### EXCERPT PROVIDED
□ □ □
Doing business in the Dominican Republic

This article gives an overview of key recent developments affecting doing business in Dominican Republic as well as an introduction to the legal system; foreign investment, including restrictions, currency regulations and incentives and business vehicles and their relevant restrictions and liabilities. The article also summarizes the laws regulating employment relationships, including redundancies and mass layoffs, and provides short overviews on competition law, data protection, and product liability and safety. In addition, there are comprehensive summaries on taxation and tax residency, and intellectual property rights over patents, trade marks, registered and unregistered designs.

Overview

In February 2017, the new Law No 141-15 on the Restructuring and Liquidation of Entities and Merchants entered into force. It modernizes the legal framework applicable to insolvency procedures by providing a reorganization procedure that will allow entities under financial distress to continue to operate while safeguarding the rights of both creditors and employees. For those cases where such operational continuity is not possible, the law establishes proceedings for the liquidation of the distressed company's assets and payment of debts. Law No 141-15 creates specialized courts to oversee this process.

Also, Law No. 155-17 against Money Laundering and the Financing of Terrorism was enacted on 1 June 2017 (repealing and replacing Law No. 72-02 on the Laundering of Assets arising from Illicit Drug Trafficking, dated 2002) to adapt the local legal framework to international standards in the fight against money laundering and terrorism financing. The new Law is an important step forward as it introduces to the Dominican legal system the new international standards recommended by the Financial Action Task Force (FATF) (issued in February 2012 and updated in 2016). Importantly, Law No. 155-17 widens the scope of activities that constitute money laundering by introducing the "precedent or determinant offence", including for fiscal services, to describe an offence that generates assets susceptible to money laundering activities.

The Law extends the obligation to prevent, detect, evaluate and mitigate money laundering and terrorism financing risk to new financial and non-financial parties (both individuals and legal entities). This includes the implementation of policies and procedures such as:

  • Due diligence based on risk.
□ □ □
### STATED TASK 1
Condense the paragraph beginning "In February 2017, the new Law No 141-15" from the excerpt on doing business in the Dominican Republic into a short bulleted list that keeps its main facts.
### STATED TASK 2
Continue the excerpt on doing business in the Dominican Republic, picking up right after its final line.
The listing that comes after this text isn't needed.

### DATA BLOCK
□ □ □
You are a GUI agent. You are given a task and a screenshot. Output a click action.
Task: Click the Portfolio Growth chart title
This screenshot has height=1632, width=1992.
□ □ □
### TASK RESPONSE 1
- Law No 141-15 on the Restructuring and Liquidation of Entities and Merchants took effect in February 2017.
- It modernizes the legal framework for insolvency procedures.
- It provides a reorganization procedure so financially distressed entities can keep operating while creditors' and employees' rights are protected.
- Where continued operation isn't possible, it sets out proceedings to liquidate the company's assets and pay its debts.
- It creates specialized courts to oversee the process.

### TASK RESPONSE 2
  • The appointment of a high-level executive with the technical capacity to supervise the strict observance of the compliance program and serve as the liaison between the entity and its supervisory body.
  • The registration and reporting to the relevant regulatory authorities customer transactions that exceed the thresholds set out in the Law.
  • The maintenance of records related to customer transactions for at least ten years from the end of the business relationship or from the date of an isolated transaction.

In January 2018, the Government passed the Regulation for the Implementation of Title IV of the Excise Tax Code of the Dominican Republic (No. 01-18) (Reglamento para la Aplicación del Título IV del Impuesto selectivo al Consumo del Código Tributario de la República Dominicana), which established new provisions for excise taxes applying to entities that manufacture, produce and/or import alcoholic beverages or tobacco products, and those that provide related services. The new ruling:

  • Establishes a different calculation method (weighted average) for the excise tax base.
  • Requires a suggested retail price (after taxes) to be included in invoices.
  • Requires a customs declaration (declaración unica aduanera) to be filed on import, which should include a suggested retail price (after taxes).
  • Requires manufacturers and importers to report to tax authorities the suggested retail price, on a quarterly basis, and any time when it varies by more than 5%.
  • Imposes new control mechanisms.

Legal system

What is the legal system based on (for example, civil law, common law or a mixture of both)?

The Dominican Republic has a civil law based legal system.

Foreign investment

Are there any restrictions on foreign investment (including authorisations required by central or local government)?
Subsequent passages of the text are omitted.